Denormalization should not be the first choice for improving performance and should only be used for fine tuning of a database for a particular application.
How to denormalize ?
Why Denormalization in OLAP applications ?
Databases intended for Online Transaction Processing (OLTP) are typically more normalized than databases intended for Online Analytical Processing (OLAP). Normalization tends to multiply the number of tables, as it involves splitting out functionally dependent groups of attributes into separate tables. Normalization results in databases that are optimized for update rather than retrieval.
OLTP Applications are characterized by a high volume of small transactions such as updating a sales record at a super market checkout counter.
The expectation is that each database transaction will leave the database in a consistent state because each change can be made in a single place and so preventing insertion, deletion, and update anomalies
By contrast, databases intended for OLAP operations are primarily “read mostly” databases. OLAP applications tend to extract historical data that has accumulated over a long period of time. For such databases, redundant or “denormalized” data may facilitate business intelligence applications by avoiding join and permitting a star transformation method.
The normalized alternative to the star schema is the snowflake schema. It has never been proven that this denormalization itself provides any increase in performance, or if the concurrent removal of data constraints is what increases the performance. In many cases, the need for denormalization has waned as computers and RDBMS software have become more powerful, but since data volumes have generally increased along with hardware and software performance, OLAP databases often still use denormalized schemas.
Denormalization is also used to improve performance on smaller computers as in computerized cash-registers and mobile devices, since these may use the data for look-up only (e.g. price lookups).
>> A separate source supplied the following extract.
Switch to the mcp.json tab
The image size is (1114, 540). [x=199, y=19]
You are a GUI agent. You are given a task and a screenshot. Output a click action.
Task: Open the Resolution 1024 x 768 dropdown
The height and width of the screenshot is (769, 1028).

Denormalization may also be used when no RDBMS exists for a platform (such as Palm), or no changes are to be made to the data and a swift response is crucial.
- Prior normalization
- Knowledge of data usage
- How often are two data items needed together
- How many rows are involved
- What is the minimum response time and frequency of an query
- Minimize the need for joins
- Reduce number of tables
- Reduce number of foreign keys
- Reduce number of indices